Turkey’s specific request is that Turkish nationals should enjoy the same rights in Cyprus as Greek nationals.
Are non-EU nationals an EU or national competence?
Greek Cypriots have argued that giving equal rights to Turkish nationals will somehow make a united Cyprus a second-class member state, since no other country gives freedom of movement to Turkey.
Let us take a look at what the EU law on third-country nationals says. Article 79(1) on the Treaty of the Functioning of the European Union says “The Union shall develop a common immigration policy aimed at ensuring, at all stages, the efficient management of migration flows, fair treatment of third-country nationals residing legally in Member States, and the prevention of, and enhanced measures to combat, illegal immigration and trafficking in human beings.”
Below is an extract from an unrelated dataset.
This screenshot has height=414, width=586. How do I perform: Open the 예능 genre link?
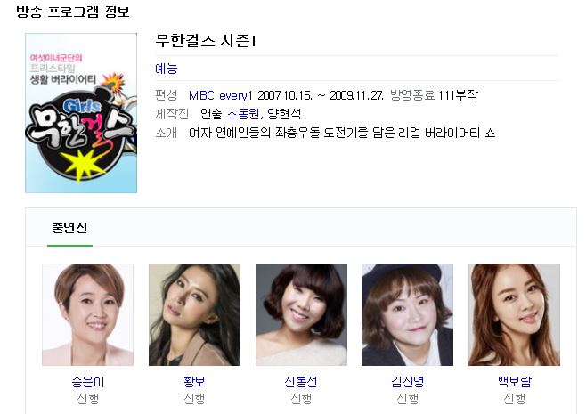[167, 69]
However, this paragraph is more about practical ways of handling immigration than decisions on who can and cannot come to the country.
That is dealt with in Article 79(5): “This Article [meaning Article 79] shall not affect the right of Member States to determine volumes of admission of third-country nationals coming from third countries to their territory in order to seek work, whether employed or self-employed.”
In other words, the decision on whether non-EU nationals of certain countries can come and live or work in an EU member state is not an EU competence; it is entirely up to that EU member state to decide.
This is why, for example, the UK allows Commonwealth citizens aged between 17 and 30 to come for a two-year ‘working holiday’ – something that does not exist in other EU member states.
A united Cyprus will, therefore, be able to make its own decisions about how many Turkish nationals come live and work in Cyprus.
Another issue that people have expressed concern about is whether Turkish nationals living in Cyprus would be able to acquire rights over time, including being allowed to claim citizenship of a united Cyprus.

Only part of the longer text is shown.